After the liturgy, the Synod members were entertained to lunch. I understand that in his informal address to his guests, the Pope said that he ‘could understand the annoyance of the journalists’ . . . ‘Okay,’ they say, ‘but who allowed it to happen?’ — ‘it’ being the ‘secrecy’ decision. Was it the group moderators, as we were told? And were Hume and Lorscheider the unlikely chief censors (as Awenire claims)? Or, what? Will we ever know?
This afternoon, the final press conference – again all-star, multilingual. And also, need I say it? – of minimal value to any authentic journalist who has been doing his homework. (Oh! Yes: the ‘summary’ of the elenchus of final draft ‘3’ of the proposals has been made available. Thanks to those responsible — one of whom I believe was Diarmuid. But of course, the full text itself is also ‘available’.)
I don’t want to sound like a nag, but I have to put it on record that this afternoon’s conference was another exercise in futility. Prelates in fancy dress and a tame lay person handing out bland platitudes cannot answer the needs of the media, the church and the world . . .
The hungry sheep look up and are not fed.
Dinner tonight at the Embassy to the Holy See in honour of the Cardinal, as guest of Ambassador Brendan Dillon and his charming wife Alice. I didn’t feel it was an occasion to press the Cardinal, but, as last night, he didn’t pretend to be over the moon, while still ‘enthusiastic’ about the Synod process. A pleasant evening, at the end of a none-too-easy month.

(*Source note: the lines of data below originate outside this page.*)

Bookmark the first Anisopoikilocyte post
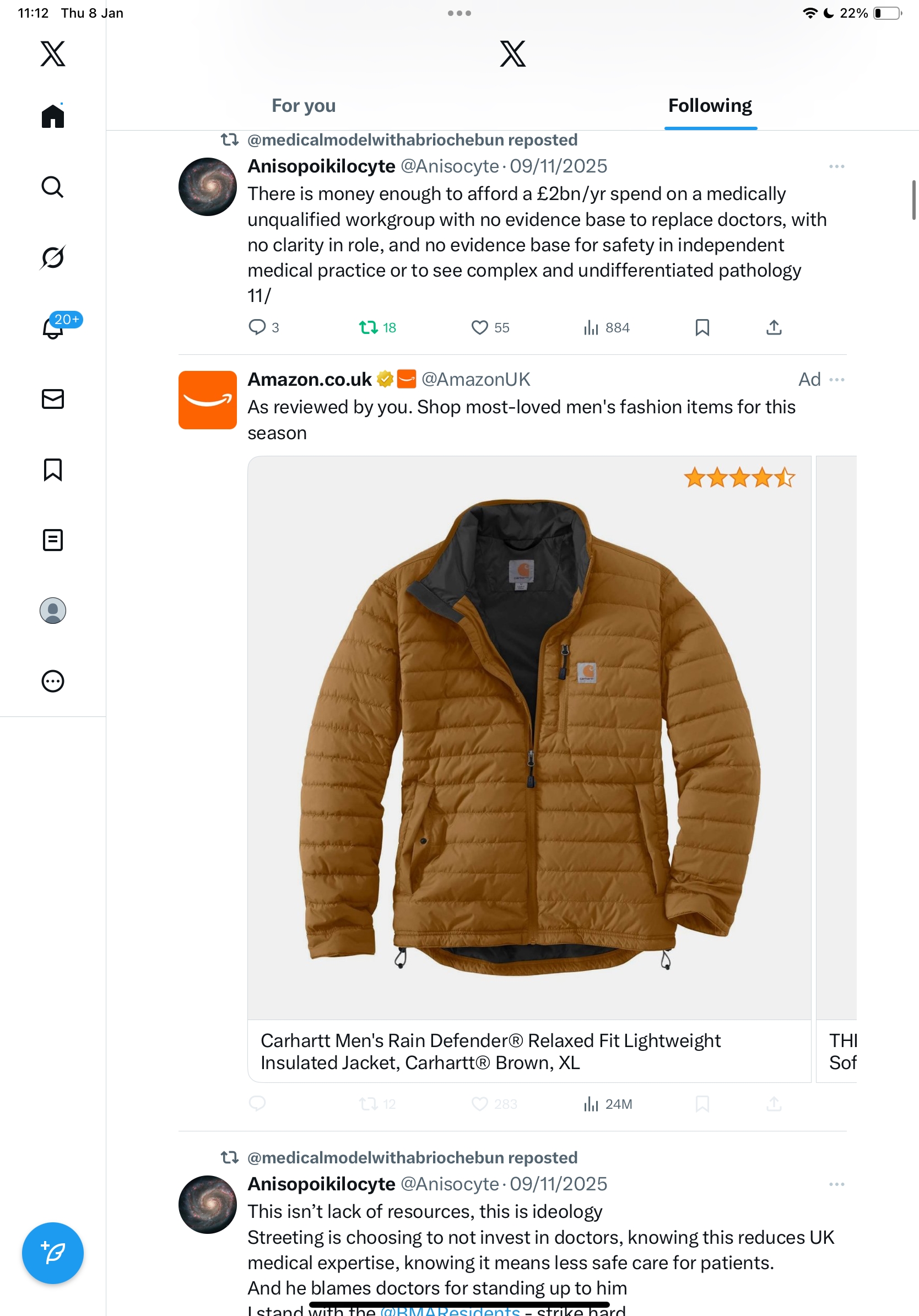This screenshot has width=919, height=1316. pos(702,327)
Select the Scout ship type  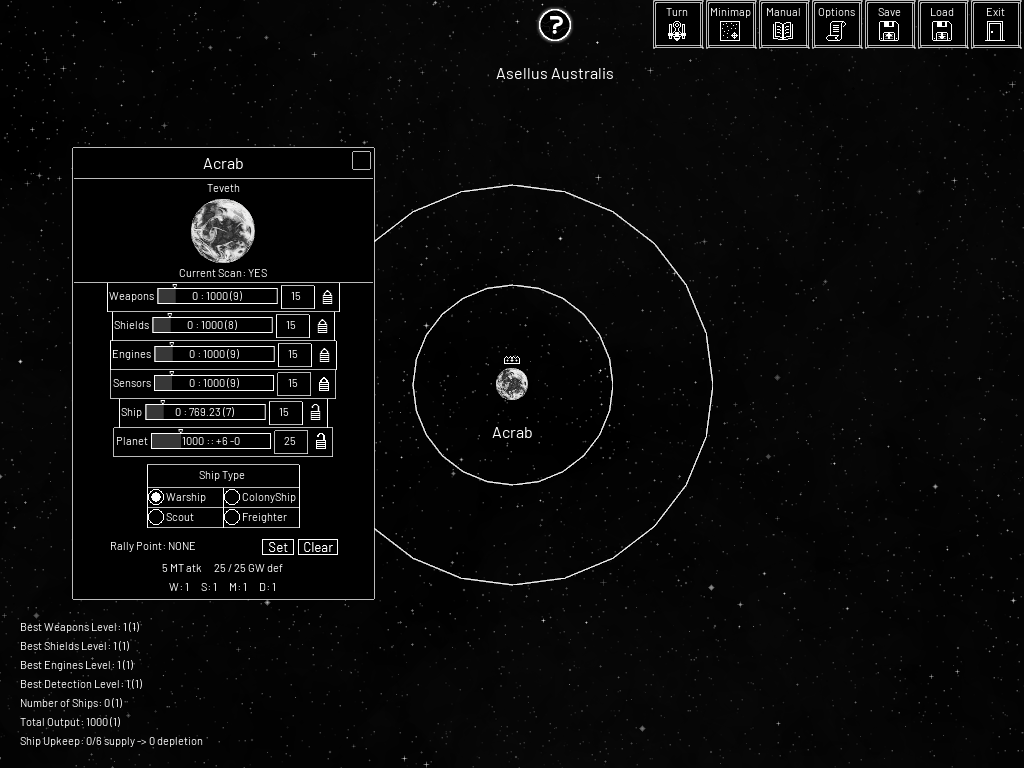156,517
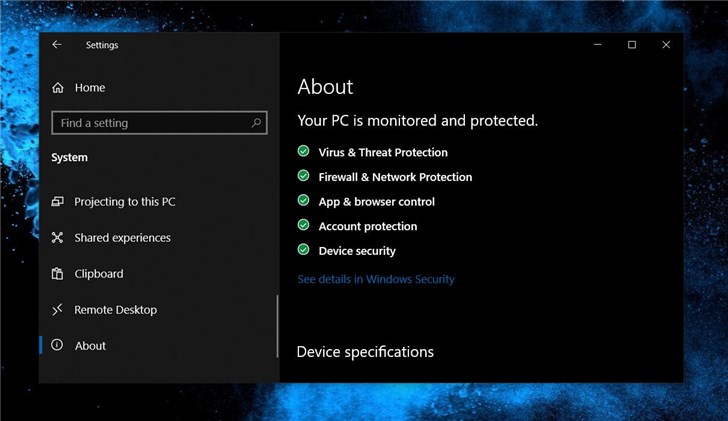
Task: Click the Projecting to this PC icon
Action: (x=57, y=202)
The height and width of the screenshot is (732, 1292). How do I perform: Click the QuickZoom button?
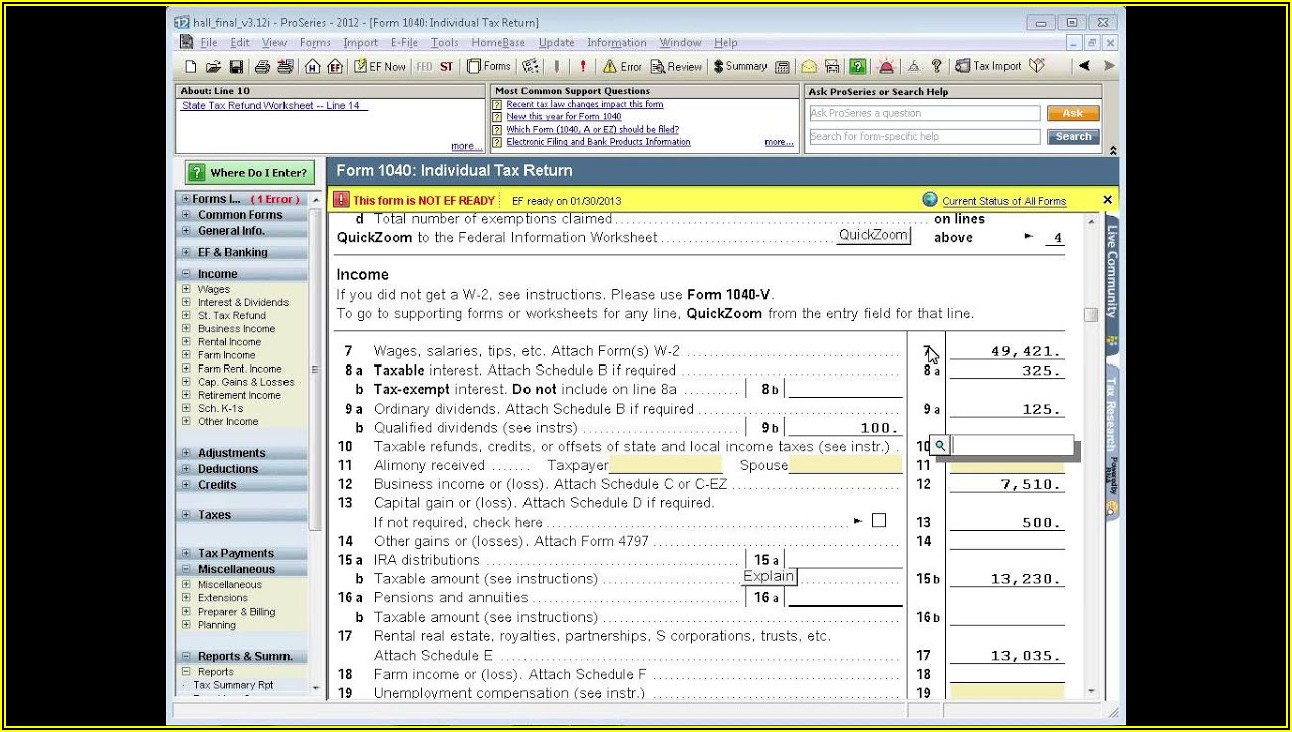873,236
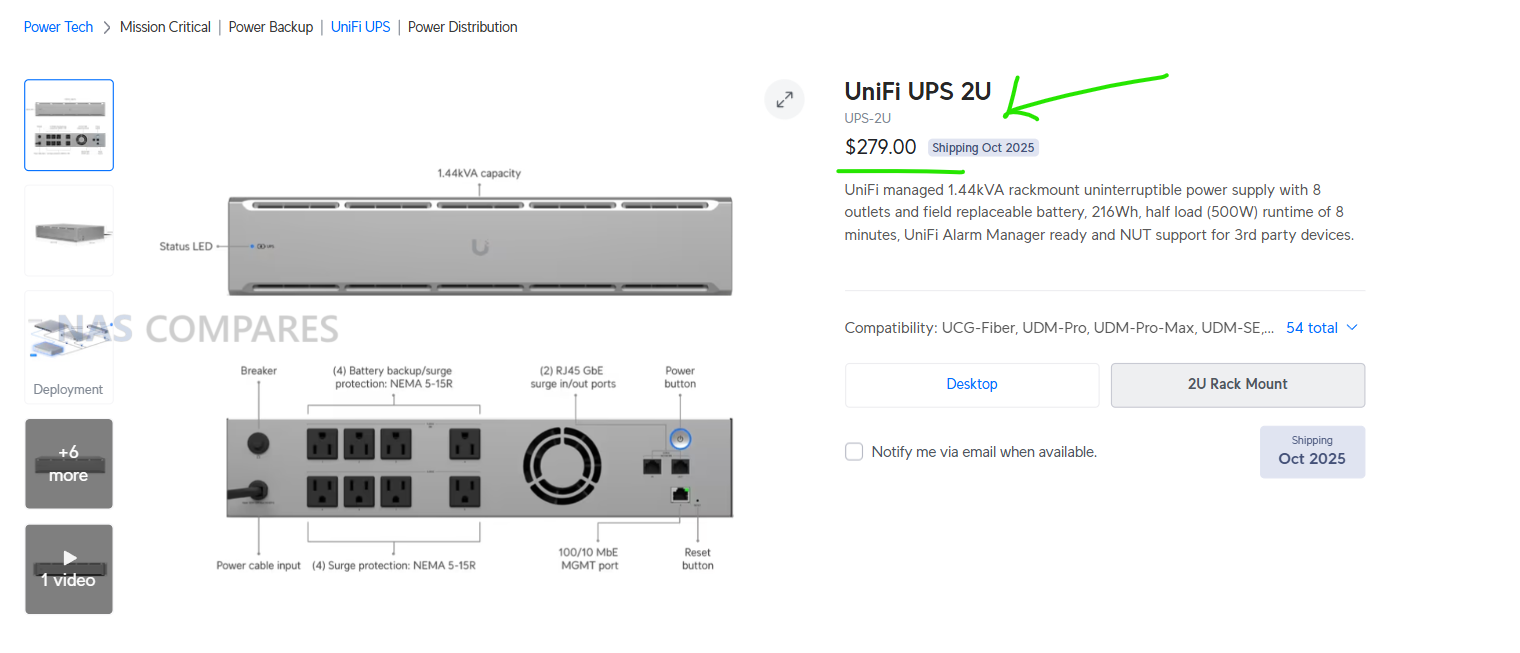Viewport: 1520px width, 653px height.
Task: Click the chevron next to 54 total
Action: (x=1353, y=328)

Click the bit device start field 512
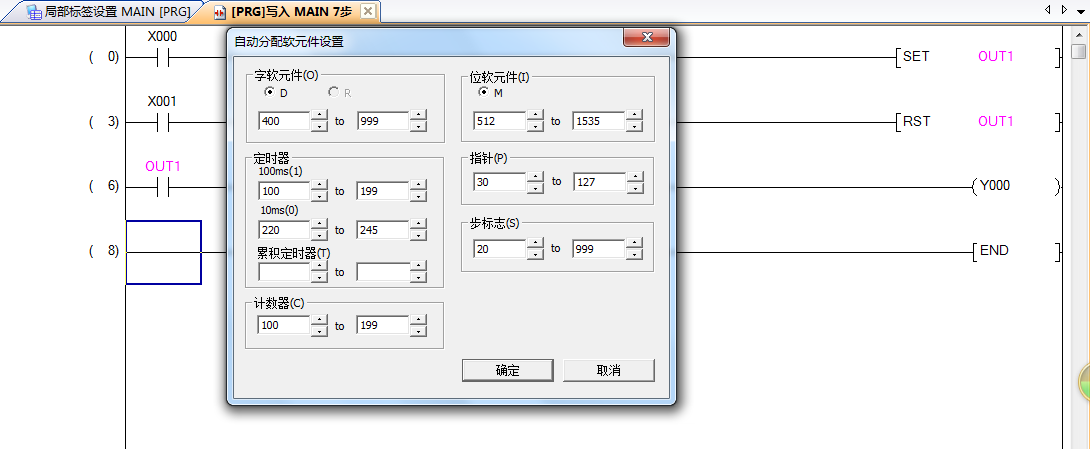[499, 121]
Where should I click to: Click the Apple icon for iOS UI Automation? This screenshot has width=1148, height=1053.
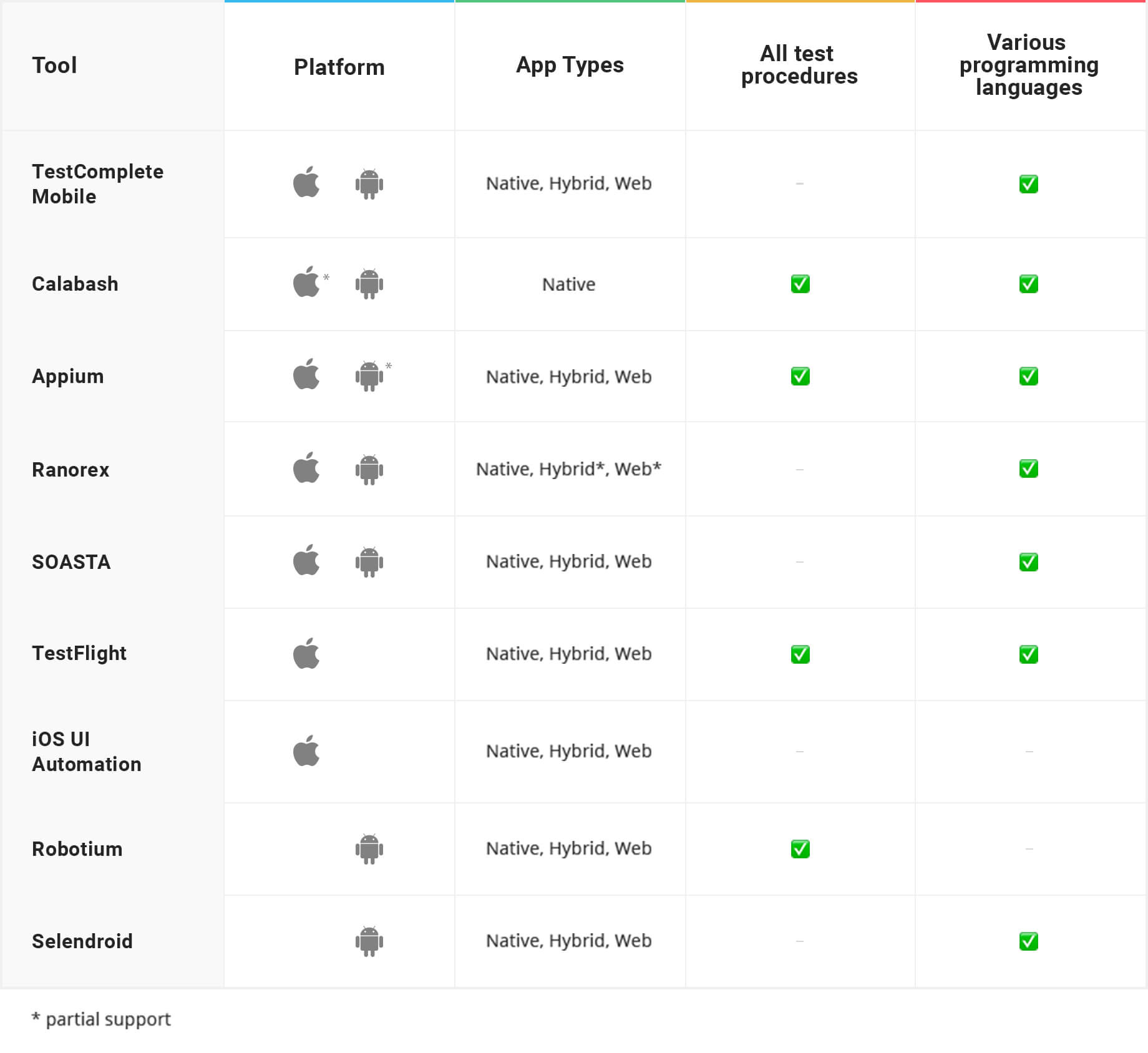coord(306,750)
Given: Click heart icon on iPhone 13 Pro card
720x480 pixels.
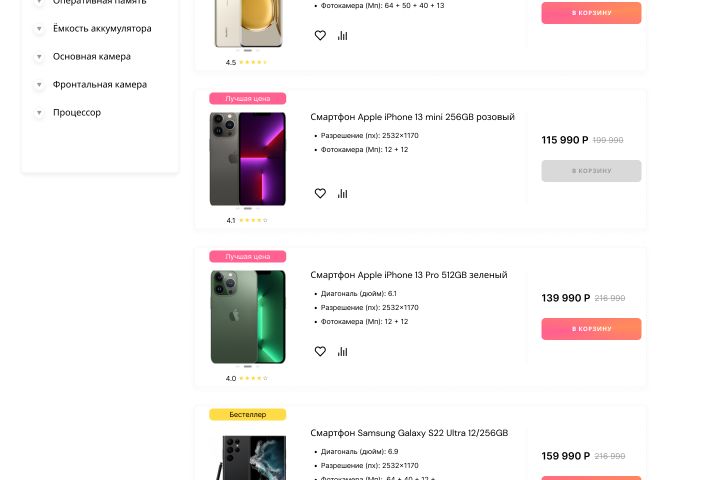Looking at the screenshot, I should tap(320, 351).
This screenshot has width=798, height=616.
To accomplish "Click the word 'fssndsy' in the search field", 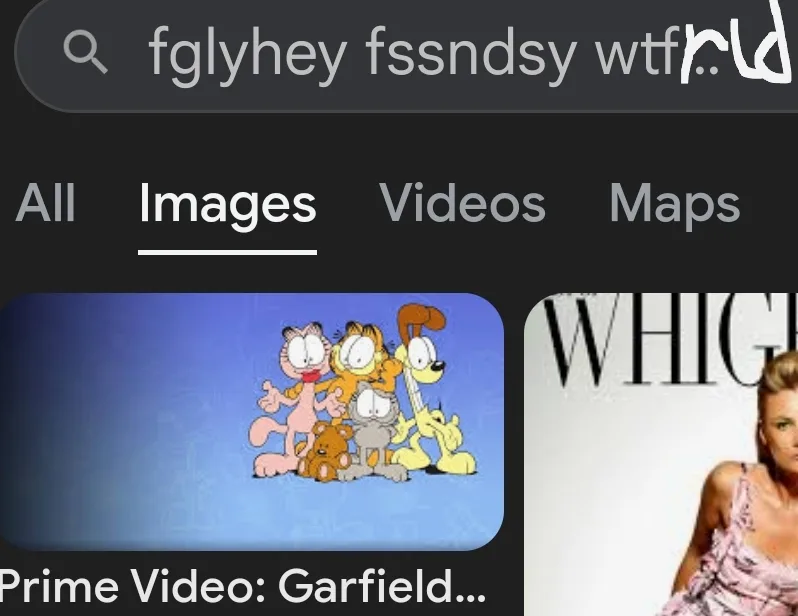I will (x=472, y=53).
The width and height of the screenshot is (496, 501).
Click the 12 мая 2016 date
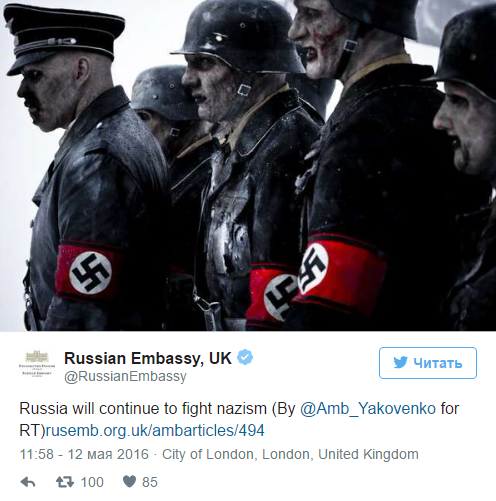click(108, 454)
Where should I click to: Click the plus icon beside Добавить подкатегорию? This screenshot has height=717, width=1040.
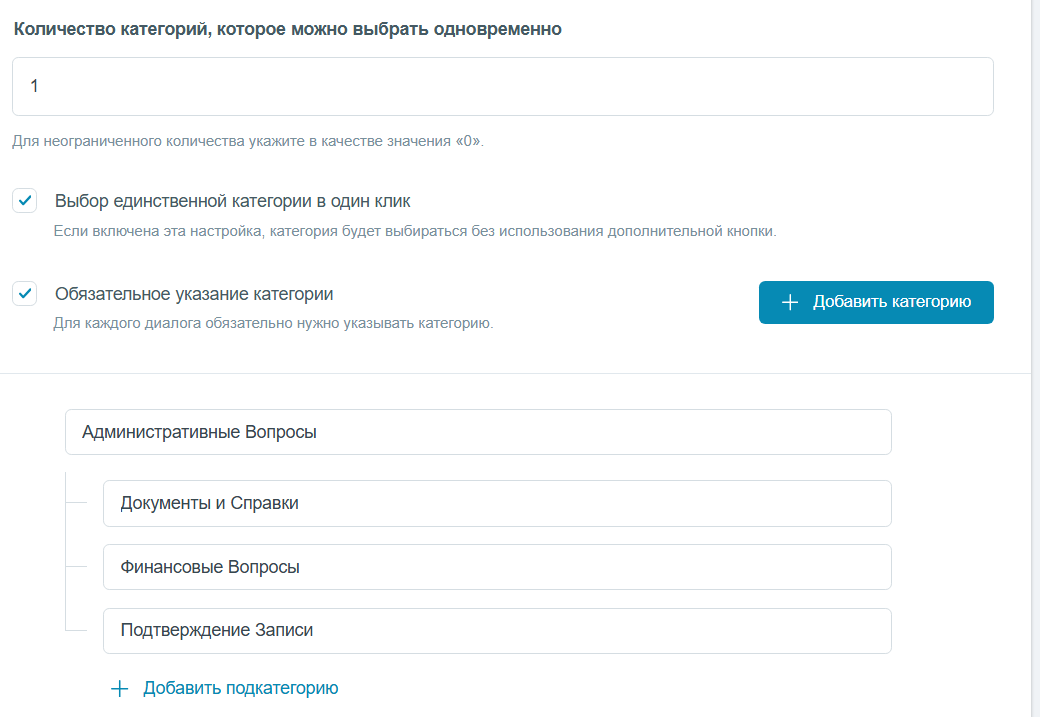(x=120, y=688)
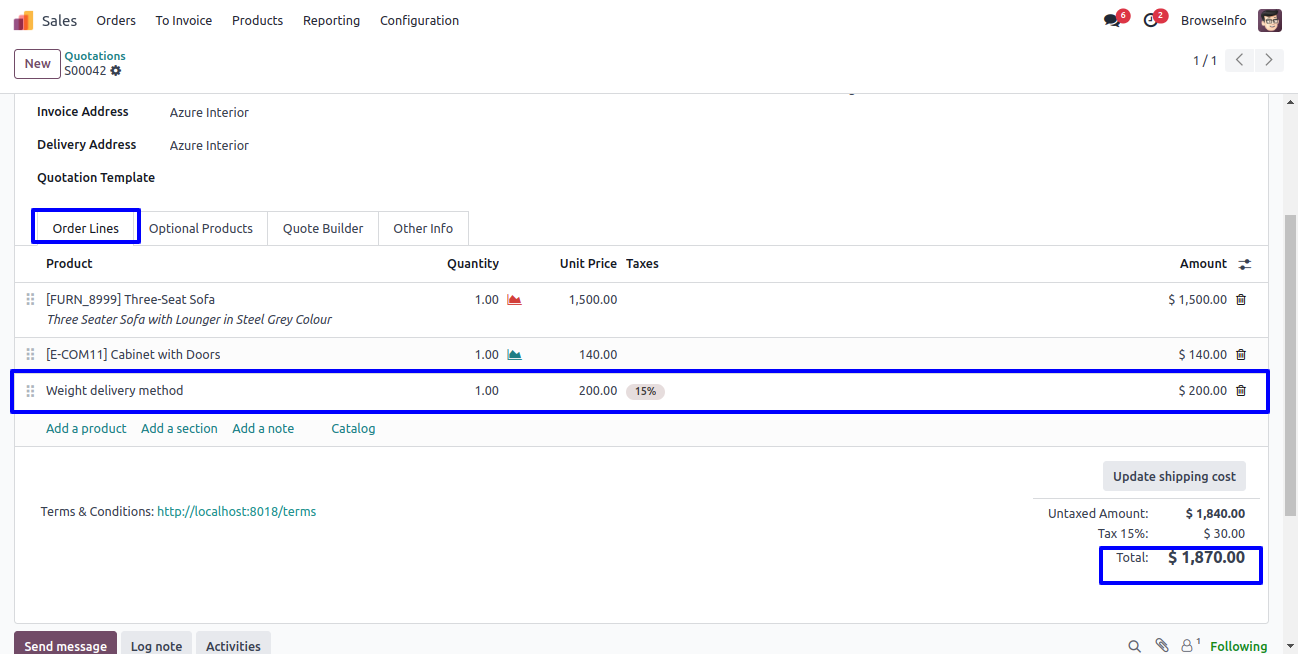Open the Reporting menu
The width and height of the screenshot is (1298, 654).
pyautogui.click(x=331, y=21)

The phrase ‘love-hate relationship’ might have been invented to describe my feelings for Rome. I’ve been coming here for twenty-five years, and every time I’m charmed, exasperated and moved to something like love. I’m glad that I’m leaving to-morrow morning: this is the first time my wallet has been lost or lifted, and I’ve had other practical problems. The traffic is awful. Prices have gone up through the roof. And yet, and yet . . .
Saturday 31st October
I’m on BA 503. It’s all over and I’m not sure what to say about it. However, to quote the immortal words of Scarlett O’Hara: ‘I’ll think of that to-morrow’ … In the meantime, nostalgia is already creeping in. A rividerci, Roma.
[*] Brian Lenihan, Minister for Foreign Affairs, Haughey Government 1987 -. Favourite phrase: ‘No problem!’